- Theatrical release poster
- Directed by: Luca Miniero
- Screenplay by: Massimo Gaudioso
- Based on: Welcome to the Sticks by Dany Boon; Franck Magnier; Alexandre Charlot;
- Produced by: Riccardo Tozzi; Giovanni Stabilini; Marco Chimenz; Francesca Longardi;
- Starring: Claudio Bisio; Alessandro Siani; Angela Finocchiaro; Valentina Lodovini; Nando Paone; Giacomo Rizzo;
- Cinematography: Paolo Carnera
- Edited by: Valentina Mariani
- Music by: Umberto Scipione
- Production companies: Medusa Film; Cattleya; Sky; Constantin Film Production;
- Distributed by: Medusa Distribuzione (Italy); Constantin Film (Germany);
- Release dates: 1 October 2010 (Italy); 5 May 2011 (Germany);
- Running time: 106 minutes
- Countries: Italy; Germany;
- Languages: Italian; Western Lombard; Neapolitan; French;

= Benvenuti al Sud =

2010 film by Luca Miniero

Benvenuti al Sud (Welcome to the South) is a 2010 comedy film directed by Luca Miniero, a remake of the 2008 French film Welcome to the Sticks. The film was dedicated to Angelo Vassallo, an Italian mayor murdered for his anti-crime campaign. A sequel, Benvenuti al Nord, was released in 2012.

==Plot==
Alberto Colombo is the postmaster of Usmate Velate in Brianza, fails to secure a transfer to Milan, which was given to a disabled colleague, much to the disappointment of both himself and his wife, who both wanted to move to the Lombardic capital for a number of reasons, including securing their son Chicco's future. In an attempt to get the transfer he feigns Paraplegia, however, he inadvertently stands up while meeting the inspector sent to verify his disability. As punishment, Alberto is transferred South to become postmaster of the provincial village of Castellabate, described in the movie as being near Naples. Should he refuse this transfer, he would be dismissed.

• _Short problem 1_
In the records below, duplicate the lines between the one holding "The width and height of the screenshot is (1256, 898)." and the one holding "(x=5, y=32)", inclusive, keeping each line unchanged.

Interface element records
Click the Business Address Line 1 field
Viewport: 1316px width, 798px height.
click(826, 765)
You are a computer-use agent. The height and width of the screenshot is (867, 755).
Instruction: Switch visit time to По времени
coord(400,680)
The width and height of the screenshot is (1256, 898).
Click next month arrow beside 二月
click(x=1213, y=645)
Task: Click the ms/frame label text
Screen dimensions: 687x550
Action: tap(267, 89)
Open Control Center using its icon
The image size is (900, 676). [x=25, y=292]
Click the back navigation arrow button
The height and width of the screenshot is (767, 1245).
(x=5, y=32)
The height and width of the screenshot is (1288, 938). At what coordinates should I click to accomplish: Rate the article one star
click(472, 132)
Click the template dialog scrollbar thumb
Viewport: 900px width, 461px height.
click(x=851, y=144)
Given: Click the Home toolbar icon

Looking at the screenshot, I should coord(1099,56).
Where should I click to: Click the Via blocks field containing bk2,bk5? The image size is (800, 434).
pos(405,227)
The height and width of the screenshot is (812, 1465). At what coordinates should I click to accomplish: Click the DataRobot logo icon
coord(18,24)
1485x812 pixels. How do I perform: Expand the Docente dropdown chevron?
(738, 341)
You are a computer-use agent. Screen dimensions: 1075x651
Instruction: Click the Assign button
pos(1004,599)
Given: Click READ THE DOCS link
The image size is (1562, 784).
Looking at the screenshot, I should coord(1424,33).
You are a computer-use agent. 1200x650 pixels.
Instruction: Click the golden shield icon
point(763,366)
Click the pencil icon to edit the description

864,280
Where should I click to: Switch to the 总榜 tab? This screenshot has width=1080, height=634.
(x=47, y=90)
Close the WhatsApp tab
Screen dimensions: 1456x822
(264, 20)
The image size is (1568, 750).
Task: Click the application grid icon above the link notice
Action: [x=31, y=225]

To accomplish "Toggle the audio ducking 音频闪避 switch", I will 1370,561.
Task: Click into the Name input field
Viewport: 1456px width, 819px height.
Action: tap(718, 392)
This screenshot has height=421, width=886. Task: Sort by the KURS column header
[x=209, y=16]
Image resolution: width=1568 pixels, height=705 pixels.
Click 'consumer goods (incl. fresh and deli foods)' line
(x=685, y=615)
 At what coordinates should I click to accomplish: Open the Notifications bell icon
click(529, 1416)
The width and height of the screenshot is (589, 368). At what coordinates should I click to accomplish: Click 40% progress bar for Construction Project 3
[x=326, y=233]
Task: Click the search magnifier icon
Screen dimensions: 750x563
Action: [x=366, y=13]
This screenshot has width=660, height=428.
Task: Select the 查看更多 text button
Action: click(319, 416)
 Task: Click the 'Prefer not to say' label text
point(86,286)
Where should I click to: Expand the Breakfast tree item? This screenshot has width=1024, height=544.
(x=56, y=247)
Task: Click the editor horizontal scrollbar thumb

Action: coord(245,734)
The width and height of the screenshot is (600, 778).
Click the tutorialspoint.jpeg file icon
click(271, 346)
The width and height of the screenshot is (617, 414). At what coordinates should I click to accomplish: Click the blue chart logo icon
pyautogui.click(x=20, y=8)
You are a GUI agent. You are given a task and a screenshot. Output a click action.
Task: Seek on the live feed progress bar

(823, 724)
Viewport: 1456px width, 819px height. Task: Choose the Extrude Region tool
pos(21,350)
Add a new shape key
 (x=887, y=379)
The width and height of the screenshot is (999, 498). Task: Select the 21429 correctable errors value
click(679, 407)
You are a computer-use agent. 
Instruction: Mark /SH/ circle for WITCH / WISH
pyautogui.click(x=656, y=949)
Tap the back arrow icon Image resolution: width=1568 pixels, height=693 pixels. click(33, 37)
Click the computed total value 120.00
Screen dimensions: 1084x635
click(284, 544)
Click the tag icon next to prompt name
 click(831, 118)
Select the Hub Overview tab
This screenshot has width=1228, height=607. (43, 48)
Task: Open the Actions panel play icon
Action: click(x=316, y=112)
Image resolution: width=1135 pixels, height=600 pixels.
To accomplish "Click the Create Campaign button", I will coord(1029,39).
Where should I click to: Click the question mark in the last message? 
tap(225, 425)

• _Short problem 2_
Set down the passage of the Benvenuti al Sud article between "2010 film by" and "released in 2012.", inclusive, word for word.

• _Final result 1_
The width and height of the screenshot is (1256, 898).
Click next month arrow beside 二月
click(x=1213, y=645)
Task: Click the ms/frame label text
Screen dimensions: 687x550
Action: tap(267, 89)
Open Control Center using its icon
The image size is (900, 676). [x=25, y=292]
Click the back navigation arrow button
The height and width of the screenshot is (767, 1245).
(x=5, y=32)

• _Final result 2_
2010 film by Luca Miniero

Benvenuti al Sud (Welcome to the South) is a 2010 comedy film directed by Luca Miniero, a remake of the 2008 French film Welcome to the Sticks. The film was dedicated to Angelo Vassallo, an Italian mayor murdered for his anti-crime campaign. A sequel, Benvenuti al Nord, was released in 2012.